Exercise instructions ->
Repeat every one of the records below word for word, changing nothing.

** start Given records **

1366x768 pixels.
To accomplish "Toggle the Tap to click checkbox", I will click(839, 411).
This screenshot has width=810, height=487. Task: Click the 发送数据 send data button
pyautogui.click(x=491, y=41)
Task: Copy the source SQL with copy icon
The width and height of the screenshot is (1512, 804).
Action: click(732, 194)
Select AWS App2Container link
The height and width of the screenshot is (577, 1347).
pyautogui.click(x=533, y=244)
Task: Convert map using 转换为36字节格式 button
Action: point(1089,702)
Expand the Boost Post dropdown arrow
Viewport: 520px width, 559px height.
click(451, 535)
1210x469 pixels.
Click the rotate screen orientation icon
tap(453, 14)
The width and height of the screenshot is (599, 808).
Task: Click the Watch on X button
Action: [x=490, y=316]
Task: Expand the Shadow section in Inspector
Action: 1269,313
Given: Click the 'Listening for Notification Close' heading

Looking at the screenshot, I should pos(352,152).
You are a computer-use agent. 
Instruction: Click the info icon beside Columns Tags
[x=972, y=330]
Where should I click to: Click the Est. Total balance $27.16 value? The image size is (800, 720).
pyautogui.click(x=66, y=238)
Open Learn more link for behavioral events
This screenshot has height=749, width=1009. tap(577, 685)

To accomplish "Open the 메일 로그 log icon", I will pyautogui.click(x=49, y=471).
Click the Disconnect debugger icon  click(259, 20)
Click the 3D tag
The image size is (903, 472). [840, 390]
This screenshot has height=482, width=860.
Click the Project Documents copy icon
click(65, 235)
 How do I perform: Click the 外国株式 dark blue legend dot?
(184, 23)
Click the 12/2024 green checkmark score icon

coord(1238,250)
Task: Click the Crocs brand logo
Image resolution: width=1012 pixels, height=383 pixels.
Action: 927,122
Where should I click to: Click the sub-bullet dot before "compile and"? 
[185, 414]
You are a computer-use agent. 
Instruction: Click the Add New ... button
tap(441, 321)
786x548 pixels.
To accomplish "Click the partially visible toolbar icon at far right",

** end Given records **

Exercise answer ->
1366x768 pixels.
To accomplish "Toggle the Tap to click checkbox", I will click(839, 411).
This screenshot has width=810, height=487. Task: Click the 发送数据 send data button
pyautogui.click(x=491, y=41)
Task: Copy the source SQL with copy icon
The width and height of the screenshot is (1512, 804).
Action: click(732, 194)
Select AWS App2Container link
The height and width of the screenshot is (577, 1347).
pyautogui.click(x=533, y=244)
Task: Convert map using 转换为36字节格式 button
Action: point(1089,702)
Expand the Boost Post dropdown arrow
Viewport: 520px width, 559px height.
click(451, 535)
1210x469 pixels.
Click the rotate screen orientation icon
tap(453, 14)
The width and height of the screenshot is (599, 808).
Task: Click the Watch on X button
Action: [x=490, y=316]
Task: Expand the Shadow section in Inspector
Action: 1269,313
Given: Click the 'Listening for Notification Close' heading

Looking at the screenshot, I should pos(352,152).
You are a computer-use agent. 
Instruction: Click the info icon beside Columns Tags
[x=972, y=330]
Where should I click to: Click the Est. Total balance $27.16 value? The image size is (800, 720).
pyautogui.click(x=66, y=238)
Open Learn more link for behavioral events
This screenshot has height=749, width=1009. tap(577, 685)

To accomplish "Open the 메일 로그 log icon", I will pyautogui.click(x=49, y=471).
Click the Disconnect debugger icon  click(259, 20)
Click the 3D tag
The image size is (903, 472). [840, 390]
This screenshot has height=482, width=860.
Click the Project Documents copy icon
click(65, 235)
 How do I perform: Click the 外国株式 dark blue legend dot?
(184, 23)
Click the 12/2024 green checkmark score icon

coord(1238,250)
Task: Click the Crocs brand logo
Image resolution: width=1012 pixels, height=383 pixels.
Action: 927,122
Where should I click to: Click the sub-bullet dot before "compile and"? 
[185, 414]
You are a computer-use agent. 
Instruction: Click the Add New ... button
tap(441, 321)
786x548 pixels.
To accomplish "Click the partially visible toolbar icon at far right",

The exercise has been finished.